::: TRECHO
Agenda 03/12/2023 às 22:08

Há muito tempo a Criminologia estuda a relação entre a mídia e a criminalidade, portanto, inicialmente devemos conceituá-los sendo a mídia considerada como todo o suporte de difusão de informação (rádio, televisão, imprensa, publicação na Internet, videograma, satélite de telecomunicação etc.) que constitui ao mesmo tempo um meio de expressão e um intermediário na transmissão de uma mensagem ou conjunto dos meios de comunicação social.

Da mesma forma podemos conceituar criminalidade como sendo qualidade de criminoso, perpetração de crimes.

Importante destacar que nenhum debate deve ser encaminhado para a defesa de censura sobre os meios de comunicação, sendo certo que a liberdade de imprensa é um direito central em toda democracia.

No entanto, é inegável a influência da mídia na atuação do legislador, da sociedade, na indução de comportamentos, na formulação de prejulgamentos e na criação da sensação de segurança ou insegurança.
::::::
::: MATERIAL COLETADO
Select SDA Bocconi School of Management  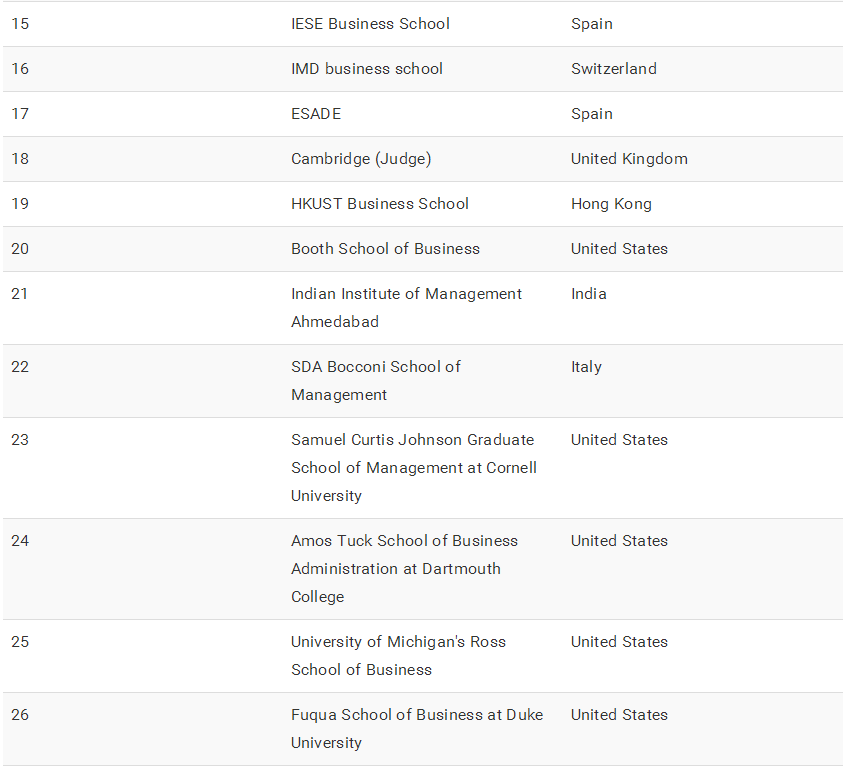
::::::
**OBJETIVO DO EXERCÍCIO**
Reproduza o trecho sobre mídia e criminalidade, começando em "Há muito tempo" e seguindo até "em toda democracia.", e troque "criminalidade" por "delinquência".

**RESULTADO DO EXERCÍCIO**
Há muito tempo a Criminologia estuda a relação entre a mídia e a delinquência, portanto, inicialmente devemos conceituá-los sendo a mídia considerada como todo o suporte de difusão de informação (rádio, televisão, imprensa, publicação na Internet, videograma, satélite de telecomunicação etc.) que constitui ao mesmo tempo um meio de expressão e um intermediário na transmissão de uma mensagem ou conjunto dos meios de comunicação social.

Da mesma forma podemos conceituar delinquência como sendo qualidade de criminoso, perpetração de crimes.

Importante destacar que nenhum debate deve ser encaminhado para a defesa de censura sobre os meios de comunicação, sendo certo que a liberdade de imprensa é um direito central em toda democracia.